== PROVIDED RECORDS ==

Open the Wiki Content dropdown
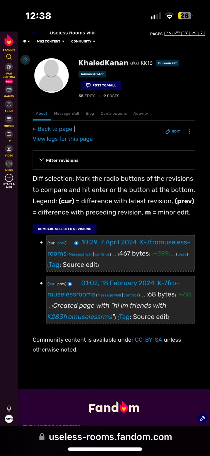click(50, 41)
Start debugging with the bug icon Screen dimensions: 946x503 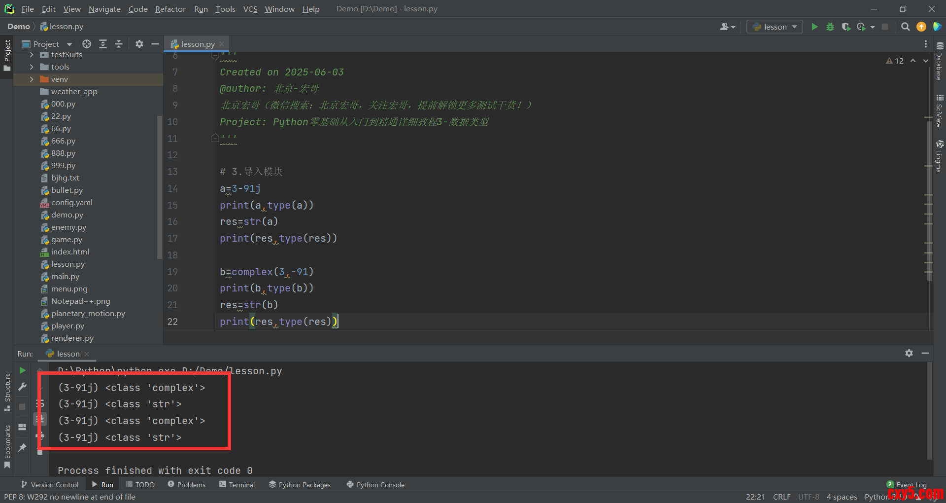[x=830, y=27]
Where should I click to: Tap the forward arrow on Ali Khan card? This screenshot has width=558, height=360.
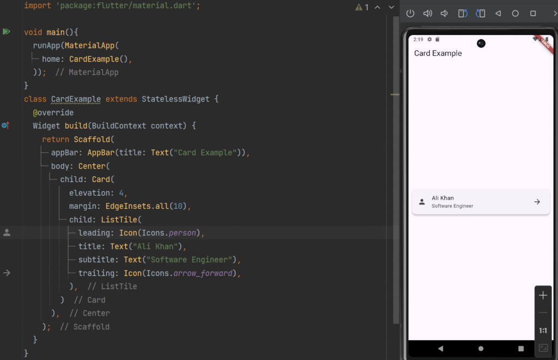pyautogui.click(x=537, y=202)
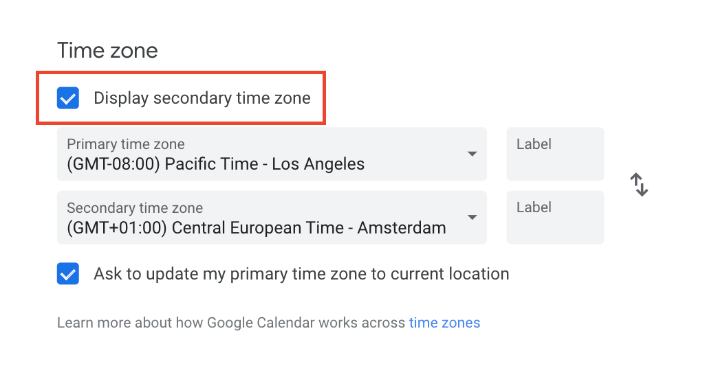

== WHAT YOU WILL DO ==
Copy the data word for word, from the line that contains "Where should I" through the end of the data, leaving out the pictures.

== RESPONSE FOR THIS EXERCISE ==
Where should I click to: Tap the forward arrow on Ali Khan card? This screenshot has width=558, height=360.
pyautogui.click(x=537, y=202)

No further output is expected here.